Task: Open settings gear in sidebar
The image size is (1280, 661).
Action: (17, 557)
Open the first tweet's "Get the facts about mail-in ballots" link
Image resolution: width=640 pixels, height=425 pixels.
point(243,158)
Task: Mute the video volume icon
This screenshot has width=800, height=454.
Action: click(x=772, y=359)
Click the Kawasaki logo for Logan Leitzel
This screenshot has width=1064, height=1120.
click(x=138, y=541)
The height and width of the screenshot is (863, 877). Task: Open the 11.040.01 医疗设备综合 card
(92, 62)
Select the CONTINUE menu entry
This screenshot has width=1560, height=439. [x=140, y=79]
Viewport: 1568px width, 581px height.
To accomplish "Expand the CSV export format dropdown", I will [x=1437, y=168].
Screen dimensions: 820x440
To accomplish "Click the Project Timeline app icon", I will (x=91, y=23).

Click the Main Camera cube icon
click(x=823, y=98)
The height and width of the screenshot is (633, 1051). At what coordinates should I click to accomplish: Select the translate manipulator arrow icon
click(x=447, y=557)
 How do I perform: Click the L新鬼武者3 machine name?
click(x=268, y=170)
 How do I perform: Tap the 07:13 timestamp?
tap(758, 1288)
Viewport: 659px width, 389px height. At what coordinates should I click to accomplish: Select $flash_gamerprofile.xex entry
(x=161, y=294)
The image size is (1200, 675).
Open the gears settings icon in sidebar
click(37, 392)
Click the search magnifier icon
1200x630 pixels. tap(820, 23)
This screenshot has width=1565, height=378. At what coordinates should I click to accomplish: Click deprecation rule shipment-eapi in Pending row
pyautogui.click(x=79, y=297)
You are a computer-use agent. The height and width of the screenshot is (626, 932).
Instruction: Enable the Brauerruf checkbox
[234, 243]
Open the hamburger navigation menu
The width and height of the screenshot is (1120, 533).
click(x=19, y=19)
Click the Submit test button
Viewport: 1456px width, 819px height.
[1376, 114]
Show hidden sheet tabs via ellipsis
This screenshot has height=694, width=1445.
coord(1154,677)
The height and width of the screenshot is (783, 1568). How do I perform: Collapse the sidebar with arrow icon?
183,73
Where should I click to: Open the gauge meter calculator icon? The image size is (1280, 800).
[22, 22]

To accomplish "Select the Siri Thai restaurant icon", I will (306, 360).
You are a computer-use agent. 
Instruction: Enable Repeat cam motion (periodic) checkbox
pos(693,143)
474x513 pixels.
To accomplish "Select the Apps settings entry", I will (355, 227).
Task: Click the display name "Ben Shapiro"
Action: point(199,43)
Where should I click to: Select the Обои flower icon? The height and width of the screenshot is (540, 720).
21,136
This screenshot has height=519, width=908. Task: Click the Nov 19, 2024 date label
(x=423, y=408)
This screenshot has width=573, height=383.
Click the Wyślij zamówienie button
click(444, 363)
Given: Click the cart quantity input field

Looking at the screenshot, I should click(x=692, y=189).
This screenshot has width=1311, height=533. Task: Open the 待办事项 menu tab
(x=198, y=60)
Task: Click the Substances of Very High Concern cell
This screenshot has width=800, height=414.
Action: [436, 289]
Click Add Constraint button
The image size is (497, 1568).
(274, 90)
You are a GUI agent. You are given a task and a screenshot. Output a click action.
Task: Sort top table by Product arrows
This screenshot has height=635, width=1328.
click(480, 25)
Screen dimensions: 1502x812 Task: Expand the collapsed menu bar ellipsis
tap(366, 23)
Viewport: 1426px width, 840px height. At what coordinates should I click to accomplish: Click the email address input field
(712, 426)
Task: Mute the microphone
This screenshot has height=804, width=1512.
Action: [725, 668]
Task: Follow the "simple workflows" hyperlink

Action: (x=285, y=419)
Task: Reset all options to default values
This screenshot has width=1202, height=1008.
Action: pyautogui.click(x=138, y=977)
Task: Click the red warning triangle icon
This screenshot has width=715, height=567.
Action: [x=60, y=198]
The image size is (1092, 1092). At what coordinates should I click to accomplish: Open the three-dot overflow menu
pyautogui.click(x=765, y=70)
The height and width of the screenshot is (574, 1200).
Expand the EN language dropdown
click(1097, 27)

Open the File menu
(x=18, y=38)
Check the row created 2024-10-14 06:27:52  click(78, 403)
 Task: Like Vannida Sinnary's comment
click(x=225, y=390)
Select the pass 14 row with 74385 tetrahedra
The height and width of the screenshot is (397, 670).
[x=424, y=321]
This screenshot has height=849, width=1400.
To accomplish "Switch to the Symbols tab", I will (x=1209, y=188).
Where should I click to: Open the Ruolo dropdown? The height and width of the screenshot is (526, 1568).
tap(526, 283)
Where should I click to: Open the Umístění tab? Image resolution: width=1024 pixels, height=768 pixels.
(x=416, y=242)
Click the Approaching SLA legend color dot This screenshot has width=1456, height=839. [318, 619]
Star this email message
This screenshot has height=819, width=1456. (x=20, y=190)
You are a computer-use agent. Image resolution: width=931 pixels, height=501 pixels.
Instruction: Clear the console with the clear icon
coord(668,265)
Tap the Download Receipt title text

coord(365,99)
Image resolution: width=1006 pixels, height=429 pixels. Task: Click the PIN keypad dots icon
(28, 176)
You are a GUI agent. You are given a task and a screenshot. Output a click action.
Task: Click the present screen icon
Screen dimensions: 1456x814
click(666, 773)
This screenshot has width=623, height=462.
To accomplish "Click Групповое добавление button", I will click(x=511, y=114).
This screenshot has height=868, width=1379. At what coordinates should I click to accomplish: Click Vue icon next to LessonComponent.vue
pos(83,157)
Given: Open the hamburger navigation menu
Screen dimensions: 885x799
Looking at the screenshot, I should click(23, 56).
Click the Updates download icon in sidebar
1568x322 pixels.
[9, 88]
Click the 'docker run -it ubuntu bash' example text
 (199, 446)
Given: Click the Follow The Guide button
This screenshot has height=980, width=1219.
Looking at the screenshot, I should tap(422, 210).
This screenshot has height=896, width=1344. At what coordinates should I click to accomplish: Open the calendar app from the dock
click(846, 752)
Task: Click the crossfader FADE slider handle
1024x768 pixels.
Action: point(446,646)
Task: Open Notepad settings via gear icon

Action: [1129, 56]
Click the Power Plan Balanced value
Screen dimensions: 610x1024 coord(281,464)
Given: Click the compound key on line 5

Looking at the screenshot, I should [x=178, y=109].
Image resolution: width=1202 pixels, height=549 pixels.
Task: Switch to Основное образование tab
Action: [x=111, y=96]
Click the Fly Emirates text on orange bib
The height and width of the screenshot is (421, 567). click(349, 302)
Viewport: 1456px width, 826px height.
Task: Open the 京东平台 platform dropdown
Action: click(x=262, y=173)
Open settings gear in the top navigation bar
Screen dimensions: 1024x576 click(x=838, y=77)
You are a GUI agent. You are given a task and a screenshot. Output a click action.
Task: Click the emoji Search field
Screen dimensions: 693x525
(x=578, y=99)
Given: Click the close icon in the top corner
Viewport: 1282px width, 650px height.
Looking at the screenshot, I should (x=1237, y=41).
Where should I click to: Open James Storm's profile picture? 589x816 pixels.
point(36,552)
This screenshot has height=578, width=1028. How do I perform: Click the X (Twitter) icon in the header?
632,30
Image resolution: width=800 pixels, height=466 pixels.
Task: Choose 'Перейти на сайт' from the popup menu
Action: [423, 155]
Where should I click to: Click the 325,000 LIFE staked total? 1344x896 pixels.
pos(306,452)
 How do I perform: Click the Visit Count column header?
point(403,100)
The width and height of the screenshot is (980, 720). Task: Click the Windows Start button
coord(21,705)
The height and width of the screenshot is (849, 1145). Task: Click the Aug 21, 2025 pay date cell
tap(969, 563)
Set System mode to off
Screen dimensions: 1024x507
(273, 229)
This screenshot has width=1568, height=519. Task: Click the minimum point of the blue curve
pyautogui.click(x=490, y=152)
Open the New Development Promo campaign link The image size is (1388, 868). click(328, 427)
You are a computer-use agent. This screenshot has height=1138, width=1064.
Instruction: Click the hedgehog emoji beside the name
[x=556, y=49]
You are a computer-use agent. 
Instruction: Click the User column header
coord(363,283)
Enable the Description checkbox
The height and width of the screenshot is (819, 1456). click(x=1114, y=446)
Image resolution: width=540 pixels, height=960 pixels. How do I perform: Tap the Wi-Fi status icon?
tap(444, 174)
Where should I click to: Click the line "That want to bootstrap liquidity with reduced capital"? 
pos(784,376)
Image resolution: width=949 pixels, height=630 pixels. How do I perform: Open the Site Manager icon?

◇ ◇ ◇ ◇ ◇ ◇ ◇

## DESCRIPTION OF THE TASK
Reproduce the items verbatim, from the start of the items through the line containing "point(243,158)", and output only that stretch.

## SOLUTION
Task: Open settings gear in sidebar
The image size is (1280, 661).
Action: (17, 557)
Open the first tweet's "Get the facts about mail-in ballots" link
Image resolution: width=640 pixels, height=425 pixels.
point(243,158)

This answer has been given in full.